After a one-year hiatus, Hilton is seeking to return to the RSU 12 Board of Directors for a three-year term. “I served eight years on the board, and I would like to get back on,” Hilton said. “There’s a lot of work left undone I want to see through.”
Hilton said he’s proud of his work during his eight years on the board, including his successful petitioning of the board to amend its funding method to a “cost per student” formula. He was also a member of the contract committee, and many of the district’s contracts will expire this year, he said.
“I was a union rep for 25 years, so I can utilize my experience in problem-solving,” Hilton said.
If elected, other areas of focus for Hilton will be addressing bullying in schools and finding “creative financial solutions” for the upkeep of school buildings, he said.
With the vote on Hilton’s proposed school choice amendment looming, he said he doesn’t know how the town will come back together after such a divisive conversation.
“It’s a hard question, because of the animosity of the people who are against any changes in the policy. It’s not the same town it used to be, and it never will be now,” he said. “But my focus has always been on public education, and we need to do everything we can to provide that for all children. This is a changing world, and without a good education, you would be lost.”
In addition to his work with the RSU 12 board, Hilton has been involved at the municipal level. He served on the town’s comprehensive plan committee, building committee, and, most recently, the Head Tide Dam Committee.
During the 2017 annual town meeting, residents voted overwhelmingly to enter into a contract with the Atlantic Salmon Federation to modify and improve the Head Tide Dam, bringing two years of discussion to a close.
Hilton worked for Bath Iron Works for 31 years and retired in 2013.
Manahan was inspired to run for the seat on the RSU 12 board due to the renewed conversation about Alna’s school choice policy. With a 7-year-old son, Manahan felt she “had more skin in the game.”
While this is her first time pursuing an elected office, Manahan said her knowledge and experience from working in schools would be of benefit to the board. She works for Boothbay Region High School as the technology integrator.
When it comes to the issue of school choice and the upcoming referendum, Manahan said she “can see and understand both sides” of the issue, but that she wishes there had been more conversation before the petition was filed to make sure it met everyone’s needs.
“I appreciate the (petition) author’s effort to include the grandfathering. I am concerned about the legality of it,” Manahan said. “Grandfathering is great if it works, but there could be some real damage that comes out of this vote if it’s not legal.”
In the event the change does pass, Manahan said she isn’t sure that eliminating private school choice for new families would diminish Alna’s draw. “We have something very special here,” she said.
However, as “contentious” as the conversation about school choice has become, Manahan said the discussion has led her to meet and get to know her neighbors better than ever before.
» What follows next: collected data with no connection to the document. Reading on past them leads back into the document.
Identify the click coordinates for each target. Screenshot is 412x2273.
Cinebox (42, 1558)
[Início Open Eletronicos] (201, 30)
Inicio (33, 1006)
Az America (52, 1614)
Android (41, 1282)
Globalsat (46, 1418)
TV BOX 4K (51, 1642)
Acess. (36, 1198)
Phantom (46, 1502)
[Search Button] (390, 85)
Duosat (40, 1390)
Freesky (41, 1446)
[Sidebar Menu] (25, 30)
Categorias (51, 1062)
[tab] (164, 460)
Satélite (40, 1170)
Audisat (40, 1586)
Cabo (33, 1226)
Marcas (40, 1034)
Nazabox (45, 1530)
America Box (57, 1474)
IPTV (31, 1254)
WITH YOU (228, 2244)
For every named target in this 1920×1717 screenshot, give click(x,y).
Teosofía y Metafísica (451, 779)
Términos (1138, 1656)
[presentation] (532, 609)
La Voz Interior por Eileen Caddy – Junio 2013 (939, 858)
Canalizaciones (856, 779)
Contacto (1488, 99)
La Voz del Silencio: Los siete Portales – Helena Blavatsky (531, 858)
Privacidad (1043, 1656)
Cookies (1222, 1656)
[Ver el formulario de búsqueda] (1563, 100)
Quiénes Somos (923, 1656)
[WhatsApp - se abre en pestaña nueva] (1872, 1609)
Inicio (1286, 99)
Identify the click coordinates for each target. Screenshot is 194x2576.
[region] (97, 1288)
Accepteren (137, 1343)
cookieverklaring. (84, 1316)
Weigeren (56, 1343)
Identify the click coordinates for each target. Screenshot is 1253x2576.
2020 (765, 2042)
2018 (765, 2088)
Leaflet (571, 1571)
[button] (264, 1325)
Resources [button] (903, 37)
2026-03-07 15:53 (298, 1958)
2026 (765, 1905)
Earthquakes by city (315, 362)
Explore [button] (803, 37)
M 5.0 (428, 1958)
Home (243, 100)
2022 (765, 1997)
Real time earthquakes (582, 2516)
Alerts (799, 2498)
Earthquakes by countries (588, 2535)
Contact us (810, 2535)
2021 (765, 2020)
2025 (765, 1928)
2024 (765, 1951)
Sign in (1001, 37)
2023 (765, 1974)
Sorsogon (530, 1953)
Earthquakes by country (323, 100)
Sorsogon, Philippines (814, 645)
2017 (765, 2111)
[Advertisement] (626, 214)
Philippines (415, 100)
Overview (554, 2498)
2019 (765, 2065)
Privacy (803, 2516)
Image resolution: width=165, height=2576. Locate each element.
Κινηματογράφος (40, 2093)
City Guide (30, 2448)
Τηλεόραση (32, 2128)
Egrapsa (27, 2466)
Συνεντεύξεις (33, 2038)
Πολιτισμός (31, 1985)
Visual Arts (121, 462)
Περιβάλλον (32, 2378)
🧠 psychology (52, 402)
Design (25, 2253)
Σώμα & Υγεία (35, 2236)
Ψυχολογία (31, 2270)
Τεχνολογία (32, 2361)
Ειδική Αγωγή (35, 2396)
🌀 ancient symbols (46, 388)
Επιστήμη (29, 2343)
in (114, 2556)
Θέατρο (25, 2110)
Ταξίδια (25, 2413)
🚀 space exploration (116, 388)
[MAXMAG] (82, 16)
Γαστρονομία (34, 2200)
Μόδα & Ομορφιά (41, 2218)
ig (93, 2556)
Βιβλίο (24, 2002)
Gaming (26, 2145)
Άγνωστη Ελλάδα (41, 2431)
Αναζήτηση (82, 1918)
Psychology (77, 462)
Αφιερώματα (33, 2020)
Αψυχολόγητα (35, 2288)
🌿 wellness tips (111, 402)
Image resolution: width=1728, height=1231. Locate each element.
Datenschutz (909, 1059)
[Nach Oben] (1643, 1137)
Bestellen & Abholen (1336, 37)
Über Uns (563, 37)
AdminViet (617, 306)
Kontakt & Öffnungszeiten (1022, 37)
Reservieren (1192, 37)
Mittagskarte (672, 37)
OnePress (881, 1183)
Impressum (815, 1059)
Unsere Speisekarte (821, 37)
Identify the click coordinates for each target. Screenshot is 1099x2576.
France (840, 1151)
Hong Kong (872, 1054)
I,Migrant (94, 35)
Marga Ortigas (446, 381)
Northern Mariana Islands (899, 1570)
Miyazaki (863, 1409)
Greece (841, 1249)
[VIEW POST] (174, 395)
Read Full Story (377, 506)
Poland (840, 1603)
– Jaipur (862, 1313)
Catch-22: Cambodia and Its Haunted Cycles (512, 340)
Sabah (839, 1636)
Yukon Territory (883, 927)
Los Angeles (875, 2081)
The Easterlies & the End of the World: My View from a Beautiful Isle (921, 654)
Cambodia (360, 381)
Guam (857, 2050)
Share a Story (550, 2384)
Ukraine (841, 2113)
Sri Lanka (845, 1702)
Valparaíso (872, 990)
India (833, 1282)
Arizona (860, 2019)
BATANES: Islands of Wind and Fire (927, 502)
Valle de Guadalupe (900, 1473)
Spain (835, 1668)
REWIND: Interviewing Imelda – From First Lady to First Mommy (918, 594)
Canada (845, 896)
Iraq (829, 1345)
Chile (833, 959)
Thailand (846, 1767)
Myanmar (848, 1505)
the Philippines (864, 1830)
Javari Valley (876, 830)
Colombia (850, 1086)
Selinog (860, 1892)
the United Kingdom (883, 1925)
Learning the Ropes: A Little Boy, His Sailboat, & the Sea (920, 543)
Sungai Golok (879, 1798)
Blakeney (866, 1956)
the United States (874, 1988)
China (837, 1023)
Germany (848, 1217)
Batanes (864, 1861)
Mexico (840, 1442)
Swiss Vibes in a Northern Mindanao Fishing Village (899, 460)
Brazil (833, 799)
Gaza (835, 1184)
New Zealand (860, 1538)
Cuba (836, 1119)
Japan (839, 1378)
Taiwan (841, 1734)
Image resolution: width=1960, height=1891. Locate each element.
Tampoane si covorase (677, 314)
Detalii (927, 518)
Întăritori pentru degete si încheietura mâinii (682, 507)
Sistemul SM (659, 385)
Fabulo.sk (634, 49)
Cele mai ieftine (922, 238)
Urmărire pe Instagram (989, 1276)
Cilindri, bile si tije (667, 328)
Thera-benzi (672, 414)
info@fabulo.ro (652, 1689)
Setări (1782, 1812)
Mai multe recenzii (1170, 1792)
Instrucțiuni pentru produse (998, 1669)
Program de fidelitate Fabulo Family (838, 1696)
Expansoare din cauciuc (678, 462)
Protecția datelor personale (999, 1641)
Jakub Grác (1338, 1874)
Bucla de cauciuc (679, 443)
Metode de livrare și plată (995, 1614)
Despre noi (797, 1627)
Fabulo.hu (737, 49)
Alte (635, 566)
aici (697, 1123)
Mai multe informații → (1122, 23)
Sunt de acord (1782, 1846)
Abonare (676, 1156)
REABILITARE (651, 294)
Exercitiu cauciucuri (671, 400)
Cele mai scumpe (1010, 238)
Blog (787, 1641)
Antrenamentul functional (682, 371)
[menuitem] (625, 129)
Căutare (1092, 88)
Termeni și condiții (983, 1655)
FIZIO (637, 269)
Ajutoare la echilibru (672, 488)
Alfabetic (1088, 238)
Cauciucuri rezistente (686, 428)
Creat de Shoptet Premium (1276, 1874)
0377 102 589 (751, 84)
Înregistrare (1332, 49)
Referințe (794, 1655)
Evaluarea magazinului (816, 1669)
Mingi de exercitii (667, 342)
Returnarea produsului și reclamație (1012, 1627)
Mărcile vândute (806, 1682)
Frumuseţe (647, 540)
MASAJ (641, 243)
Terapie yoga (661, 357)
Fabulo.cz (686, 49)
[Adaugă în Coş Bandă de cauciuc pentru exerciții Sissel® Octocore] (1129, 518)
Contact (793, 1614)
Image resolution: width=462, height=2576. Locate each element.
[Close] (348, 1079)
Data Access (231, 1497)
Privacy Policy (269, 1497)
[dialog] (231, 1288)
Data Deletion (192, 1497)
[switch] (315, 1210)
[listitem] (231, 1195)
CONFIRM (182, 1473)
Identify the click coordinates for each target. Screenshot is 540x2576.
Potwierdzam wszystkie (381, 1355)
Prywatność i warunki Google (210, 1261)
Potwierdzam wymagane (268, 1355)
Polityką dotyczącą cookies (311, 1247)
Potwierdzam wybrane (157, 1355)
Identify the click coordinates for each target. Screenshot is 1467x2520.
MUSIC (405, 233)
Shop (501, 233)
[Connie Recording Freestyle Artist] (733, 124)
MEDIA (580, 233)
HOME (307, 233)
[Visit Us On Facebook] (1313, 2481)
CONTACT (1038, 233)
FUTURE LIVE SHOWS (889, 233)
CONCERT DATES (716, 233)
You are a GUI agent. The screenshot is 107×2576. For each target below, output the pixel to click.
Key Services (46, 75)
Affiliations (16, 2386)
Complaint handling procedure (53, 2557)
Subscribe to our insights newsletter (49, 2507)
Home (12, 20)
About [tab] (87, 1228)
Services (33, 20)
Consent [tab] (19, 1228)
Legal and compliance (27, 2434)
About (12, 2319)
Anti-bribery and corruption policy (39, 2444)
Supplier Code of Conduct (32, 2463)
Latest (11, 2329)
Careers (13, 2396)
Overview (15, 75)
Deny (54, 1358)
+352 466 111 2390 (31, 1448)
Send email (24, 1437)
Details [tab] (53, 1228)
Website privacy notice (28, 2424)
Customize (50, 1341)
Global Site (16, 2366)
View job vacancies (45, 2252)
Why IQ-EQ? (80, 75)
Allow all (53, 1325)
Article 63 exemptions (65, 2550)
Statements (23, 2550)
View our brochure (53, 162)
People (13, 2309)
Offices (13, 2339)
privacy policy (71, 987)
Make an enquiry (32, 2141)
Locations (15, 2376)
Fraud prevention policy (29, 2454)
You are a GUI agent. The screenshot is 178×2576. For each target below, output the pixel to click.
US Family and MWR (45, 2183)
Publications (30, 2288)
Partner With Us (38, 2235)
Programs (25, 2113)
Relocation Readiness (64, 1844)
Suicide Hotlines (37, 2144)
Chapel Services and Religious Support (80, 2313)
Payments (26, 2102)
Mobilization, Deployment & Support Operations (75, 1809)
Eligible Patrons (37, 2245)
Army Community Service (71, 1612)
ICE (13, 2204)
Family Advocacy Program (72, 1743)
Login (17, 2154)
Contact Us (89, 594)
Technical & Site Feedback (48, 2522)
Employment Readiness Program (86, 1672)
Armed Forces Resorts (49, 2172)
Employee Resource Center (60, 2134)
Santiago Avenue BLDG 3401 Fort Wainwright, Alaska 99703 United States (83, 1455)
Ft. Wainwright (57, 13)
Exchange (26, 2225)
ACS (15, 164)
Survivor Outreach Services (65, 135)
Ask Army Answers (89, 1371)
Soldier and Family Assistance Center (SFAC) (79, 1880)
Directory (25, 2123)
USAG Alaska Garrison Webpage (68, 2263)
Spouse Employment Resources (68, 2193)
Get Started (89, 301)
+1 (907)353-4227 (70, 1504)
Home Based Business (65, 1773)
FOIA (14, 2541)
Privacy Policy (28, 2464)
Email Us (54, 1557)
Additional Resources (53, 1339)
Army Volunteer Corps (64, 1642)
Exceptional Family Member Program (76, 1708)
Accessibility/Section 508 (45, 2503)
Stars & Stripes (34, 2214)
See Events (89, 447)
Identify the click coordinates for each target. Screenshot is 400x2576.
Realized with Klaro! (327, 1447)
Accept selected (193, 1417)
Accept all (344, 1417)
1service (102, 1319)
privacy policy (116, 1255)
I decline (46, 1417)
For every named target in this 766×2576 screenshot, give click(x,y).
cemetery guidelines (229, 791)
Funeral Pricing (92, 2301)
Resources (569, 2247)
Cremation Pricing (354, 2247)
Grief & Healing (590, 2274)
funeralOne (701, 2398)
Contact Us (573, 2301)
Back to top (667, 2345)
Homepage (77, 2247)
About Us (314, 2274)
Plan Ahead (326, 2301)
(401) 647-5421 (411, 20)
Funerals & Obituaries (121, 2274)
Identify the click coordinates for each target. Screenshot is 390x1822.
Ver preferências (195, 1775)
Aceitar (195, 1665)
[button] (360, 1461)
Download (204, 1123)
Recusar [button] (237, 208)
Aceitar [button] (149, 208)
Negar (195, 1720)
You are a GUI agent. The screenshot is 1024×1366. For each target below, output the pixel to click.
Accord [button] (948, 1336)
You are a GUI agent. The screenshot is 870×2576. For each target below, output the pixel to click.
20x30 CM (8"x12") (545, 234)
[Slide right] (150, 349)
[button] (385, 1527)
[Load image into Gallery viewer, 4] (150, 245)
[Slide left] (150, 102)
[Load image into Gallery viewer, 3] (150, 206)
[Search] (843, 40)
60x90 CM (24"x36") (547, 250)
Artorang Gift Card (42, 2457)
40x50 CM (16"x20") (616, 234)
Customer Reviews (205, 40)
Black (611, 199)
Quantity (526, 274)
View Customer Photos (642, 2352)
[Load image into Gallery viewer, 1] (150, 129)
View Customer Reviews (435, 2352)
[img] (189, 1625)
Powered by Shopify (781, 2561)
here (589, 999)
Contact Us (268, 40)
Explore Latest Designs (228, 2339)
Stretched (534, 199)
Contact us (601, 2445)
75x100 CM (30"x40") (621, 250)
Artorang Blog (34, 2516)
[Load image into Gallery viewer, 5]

“After the vote, I hope some of the momentum will continue and that the community can occasionally come together and have those events,” Manahan said.
RSU 12 is “going through some tough times,” and Manahan said she hopes to bring some pragmatism and open-mindedness when it comes to finding solutions for issues such as bullying. She also hopes to bring more transparency to the board and to increase the level of communication between the board and the town.